Mick Lynch, their general secretary, has brilliantly captured the public mood, but there are longer, underlying trends that have emerged in recent weeks: after a prolonged lockdown, the repeated scandals of fire and rehire and most recently, the sackings of 800 P&O ferry workers, it feels like something has snapped. 

There has been talk about a long, hot summer, but the truth is that this wave is likely to run right into the autumn, winter and beyond. 

Tolpuddle is about remembering that a fundamental rupture in our society still exists — between a class that wants to extract wealth from workers, while simultaneously disciplining them on one hand, and the interests of those workers in organising through their collective structures to secure better pay, terms and conditions, on the other. 

Both Durham and Tolpuddle are also about putting the trade unions centre stage, at a time when the political establishment wants to marginalise our collective voice. 

That’s why the Institute of Employment Rights (IER) always has a presence at Tolpuddle, alongside the Campaign for Trade Union Freedom (CTUF), drawing the links between legislation and the movement, historically and currently. 

This year, we are marking another anniversary — 50 years since the Pentonville Five were thrown in jail for refusing to obey a court order to stop picketing at a container depot in east London. 

But the significance of trade unionism could not be clearer in the here and now. Far from being a relic of a bygone era, as our opponents like to pigeonhole us, it is the trade unions which are voicing the concerns of ordinary, working people in this country. 

When the RMT general secretary says: “The working class is back. We refuse to be meek; we refuse to be humble, and we refuse to be poor any more,” he is speaking for a much larger constituency than his own membership. 

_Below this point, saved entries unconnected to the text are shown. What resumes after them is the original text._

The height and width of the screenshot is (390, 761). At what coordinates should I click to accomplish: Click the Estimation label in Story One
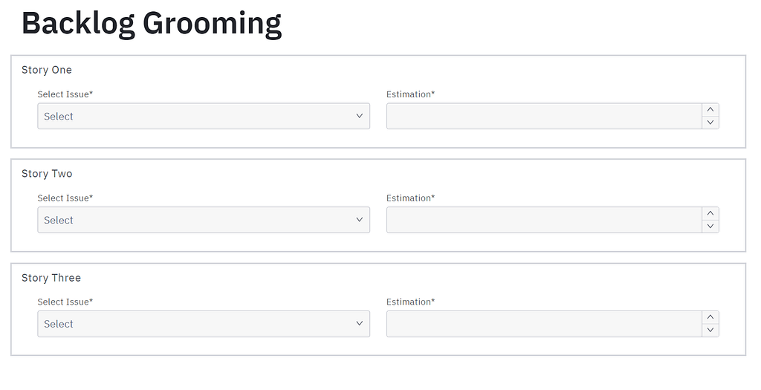[410, 94]
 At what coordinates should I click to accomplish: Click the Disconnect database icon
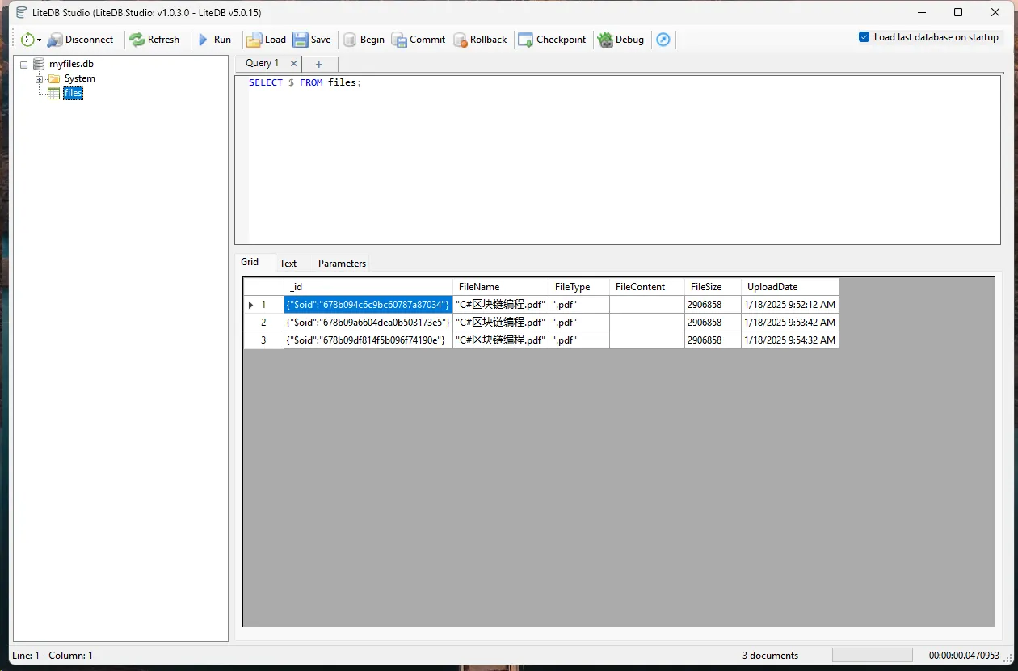[55, 40]
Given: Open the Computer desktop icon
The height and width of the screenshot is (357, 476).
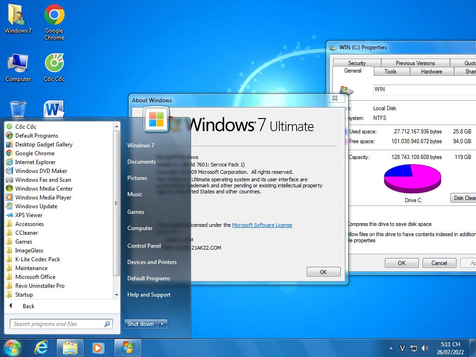Looking at the screenshot, I should point(18,68).
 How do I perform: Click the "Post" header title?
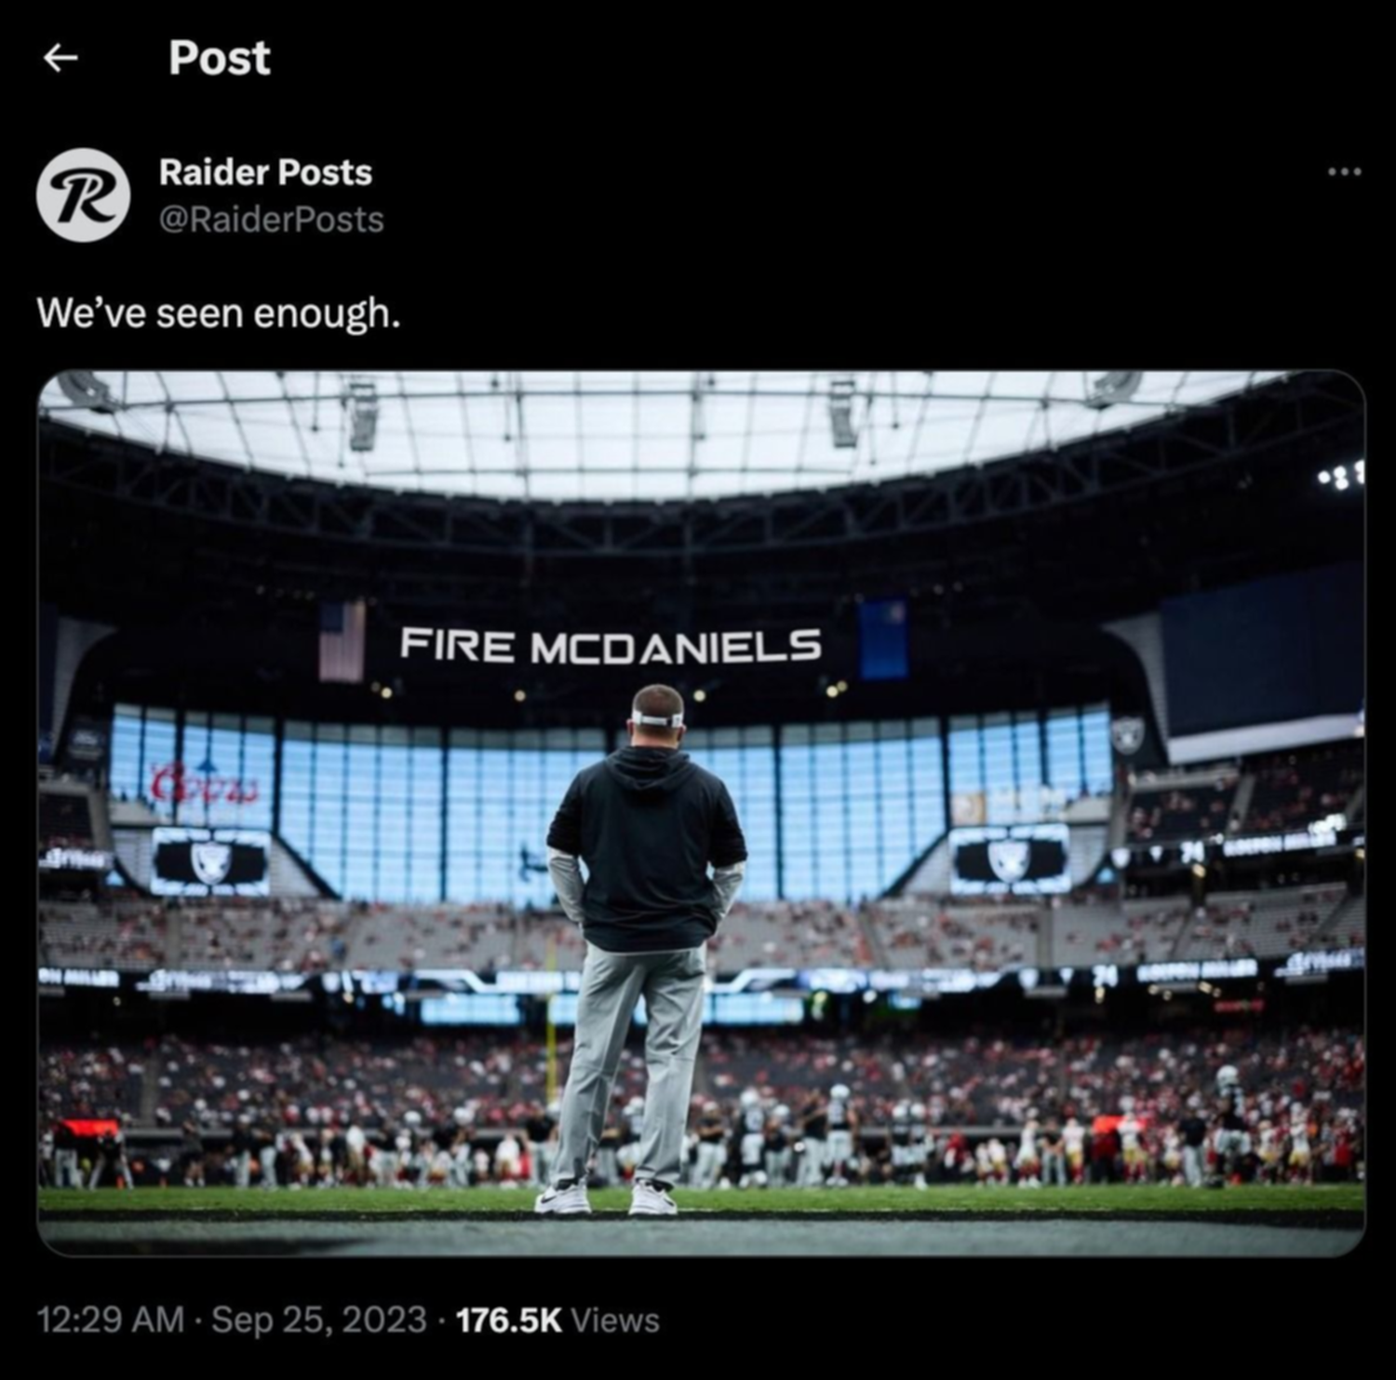click(220, 58)
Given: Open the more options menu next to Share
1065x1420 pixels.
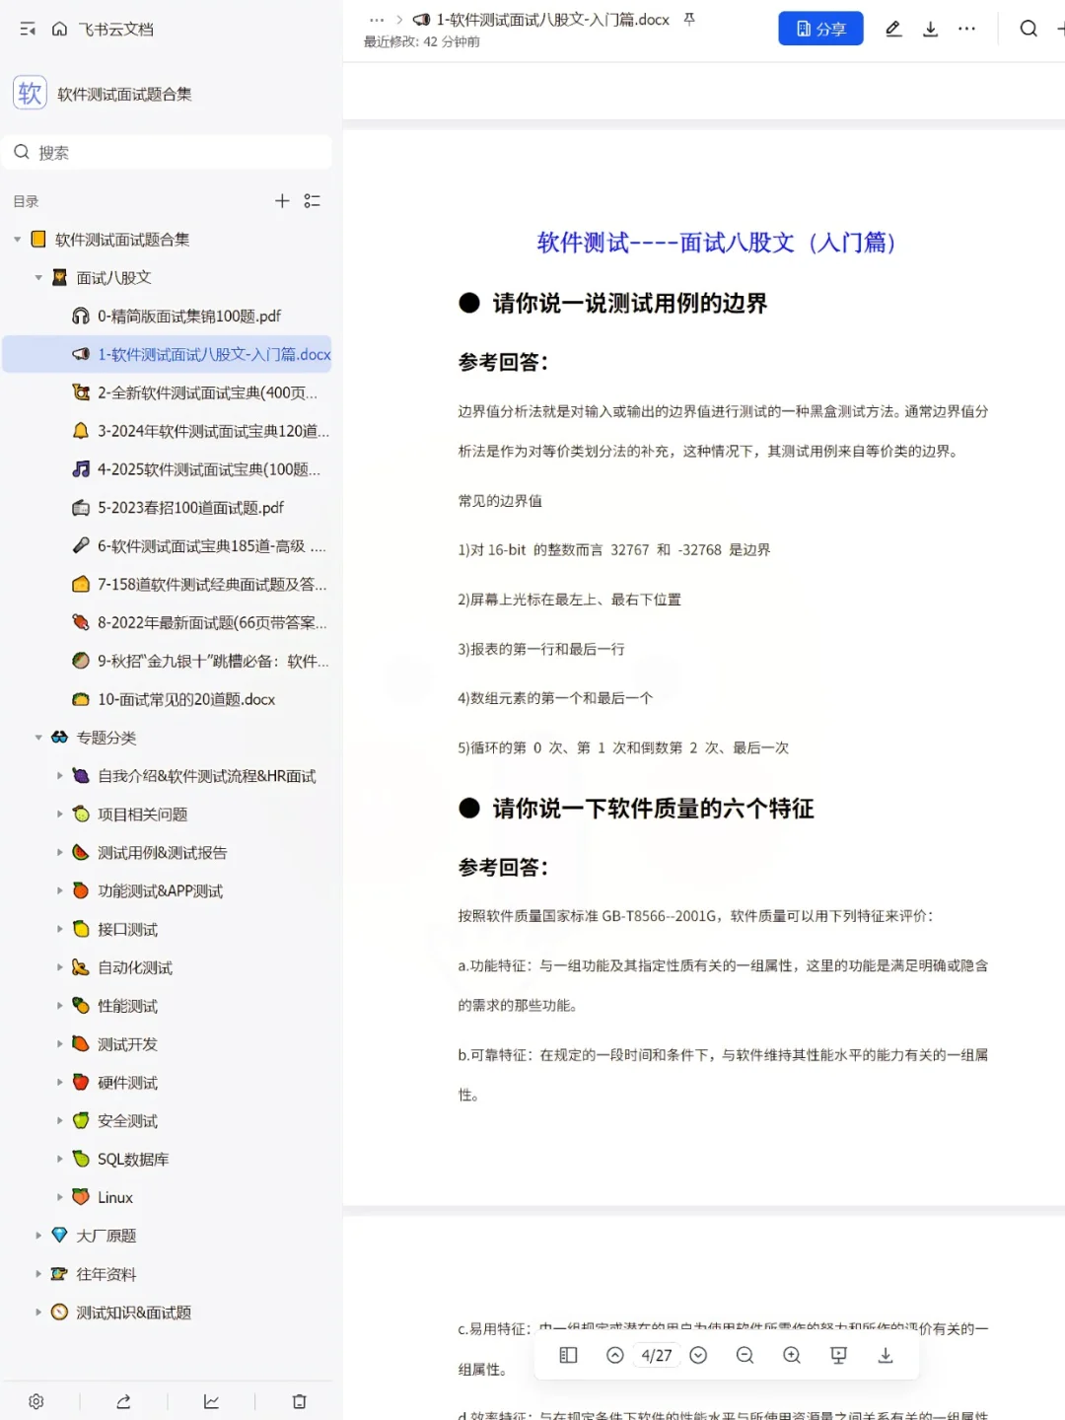Looking at the screenshot, I should (966, 29).

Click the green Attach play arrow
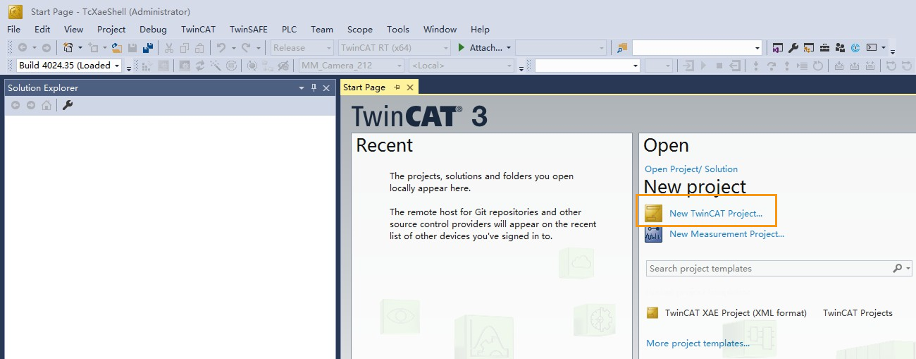(461, 48)
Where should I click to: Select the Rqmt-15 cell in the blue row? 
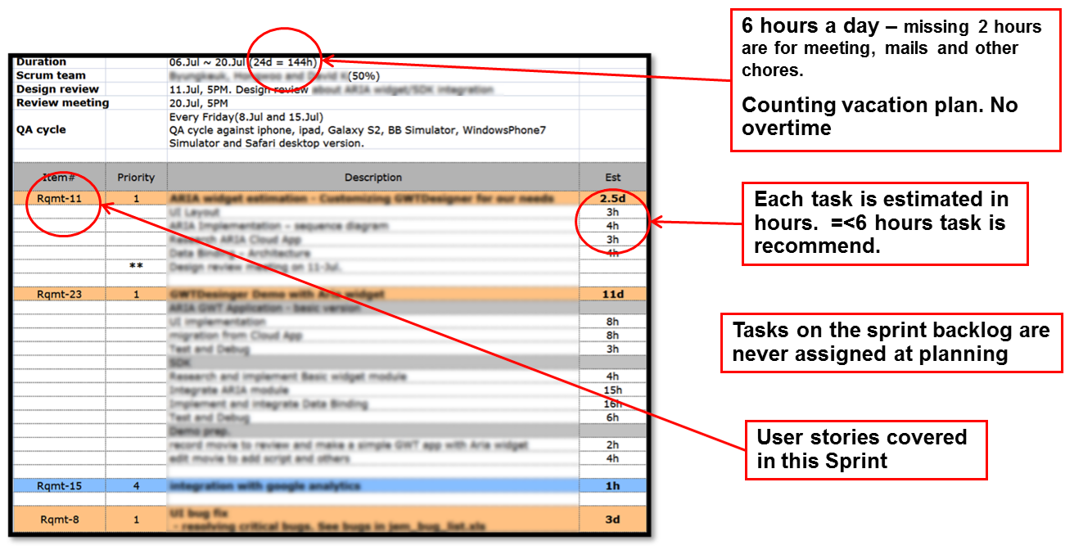[59, 486]
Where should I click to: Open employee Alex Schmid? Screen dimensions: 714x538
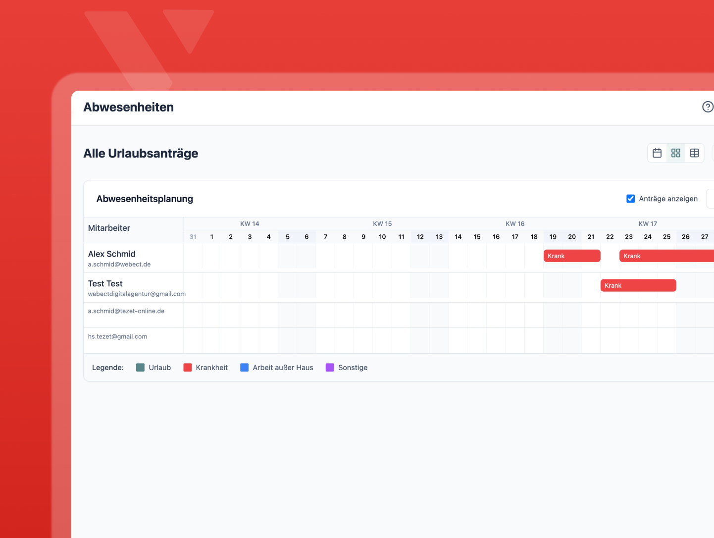[111, 254]
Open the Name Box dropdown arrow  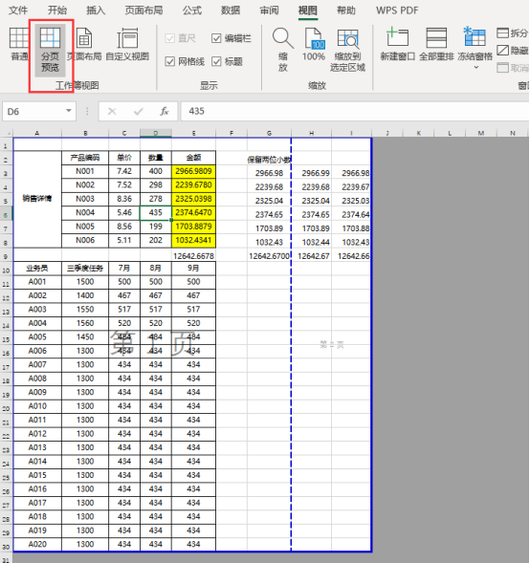click(69, 111)
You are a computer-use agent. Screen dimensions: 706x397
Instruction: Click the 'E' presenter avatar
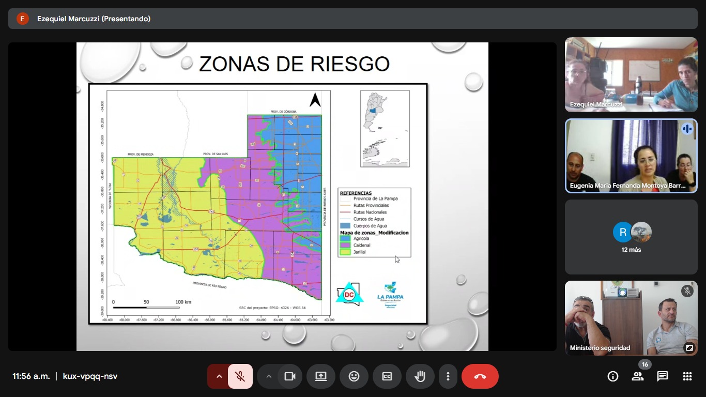coord(22,19)
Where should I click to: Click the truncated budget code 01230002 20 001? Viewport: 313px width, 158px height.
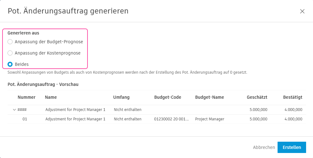click(x=172, y=119)
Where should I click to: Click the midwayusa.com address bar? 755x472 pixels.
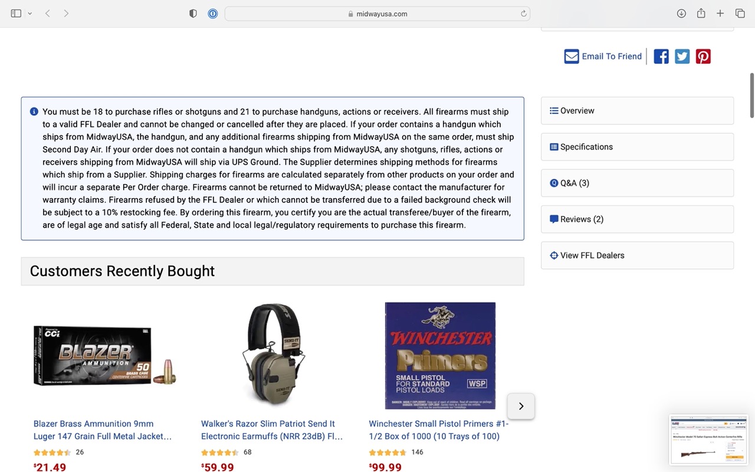(377, 14)
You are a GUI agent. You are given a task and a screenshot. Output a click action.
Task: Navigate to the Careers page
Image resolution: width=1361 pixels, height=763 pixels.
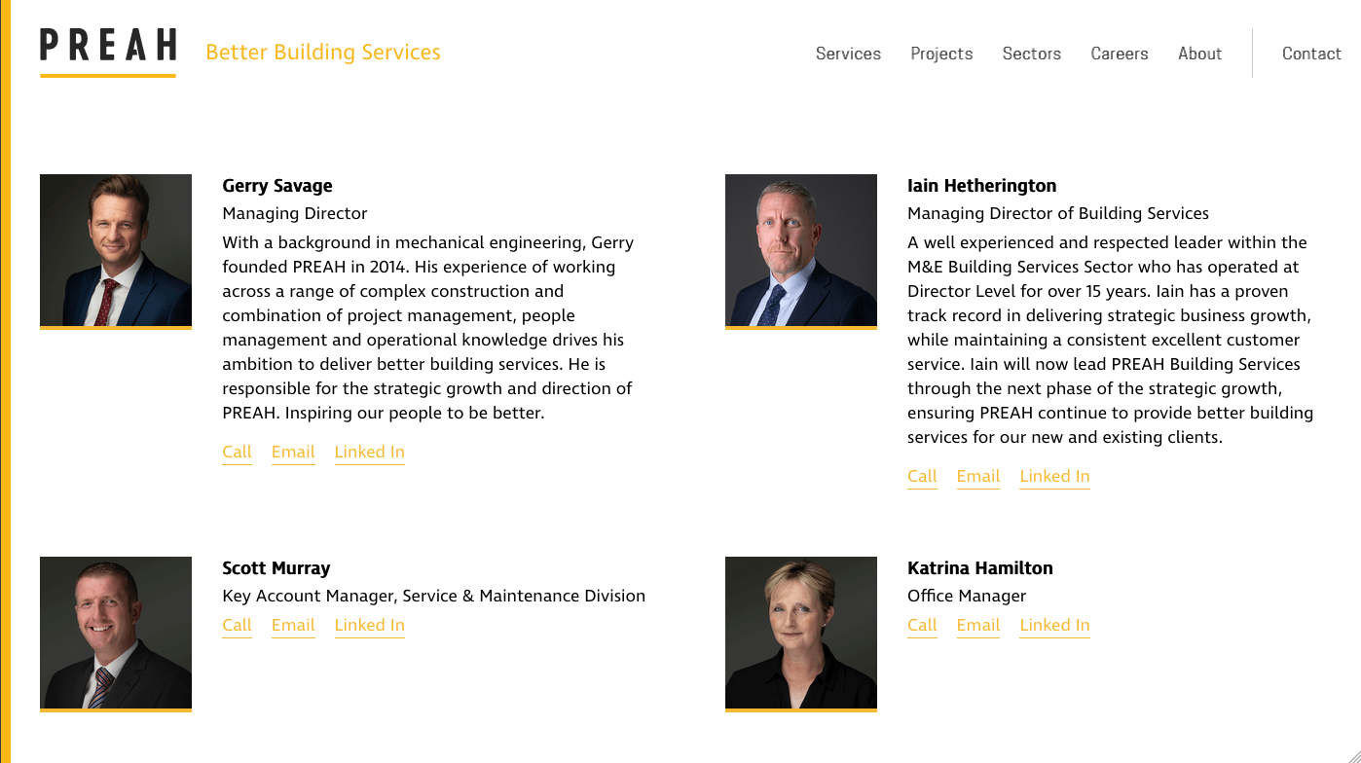pos(1119,54)
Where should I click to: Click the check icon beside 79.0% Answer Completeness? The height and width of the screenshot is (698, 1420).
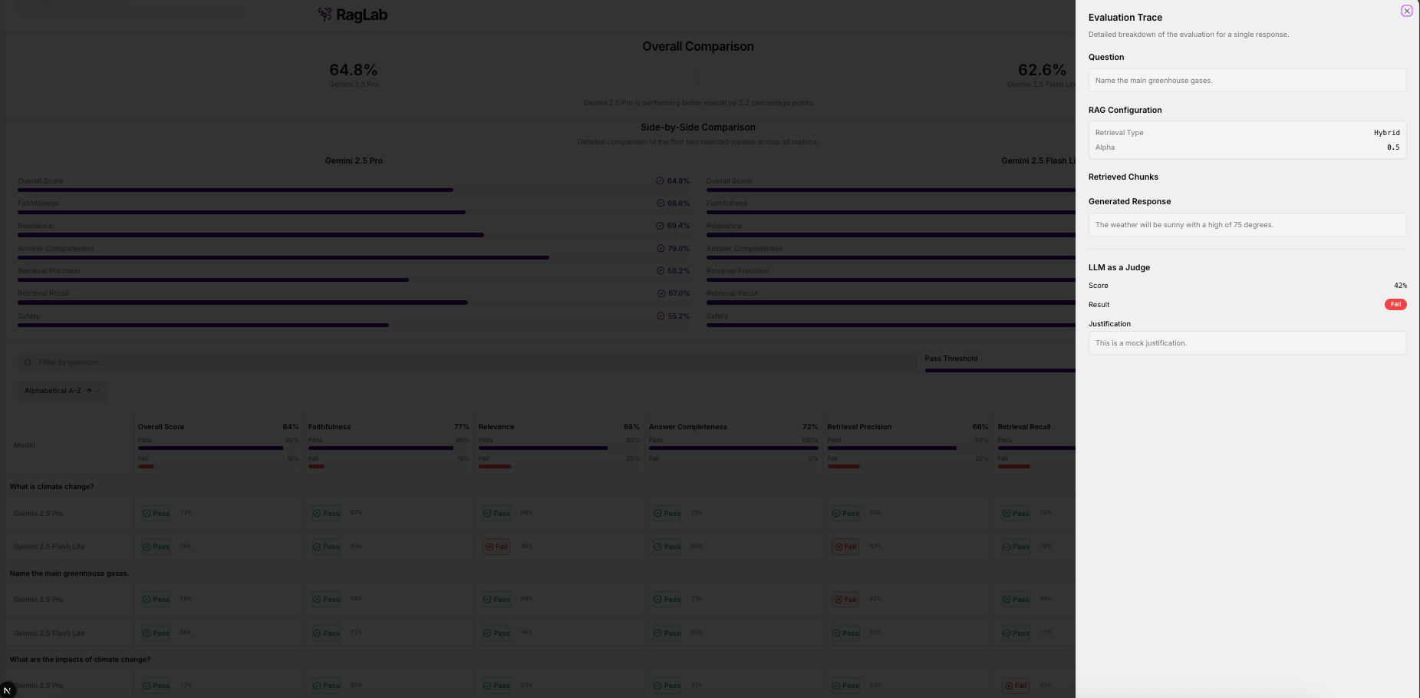[x=660, y=249]
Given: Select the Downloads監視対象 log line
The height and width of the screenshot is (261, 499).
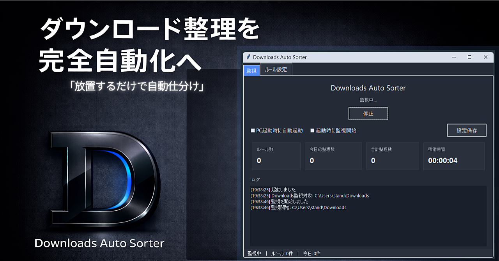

And he is also reaching into the history of our movement, from the Tolpuddle Martyrs onwards, when the trade union movement stood up to unaccountable power and asserted its own, democratic, collective will. 

Because we must remember that the Tolpuddle Martyrs were returned from Australia, not because of the kindness of their masters, or a change of heart from the powers that be, but because of the solidarity, activism and sheer numbers of working people who played merry hell.

Ben Sellers is director of the Institute of Employment Rights (IER).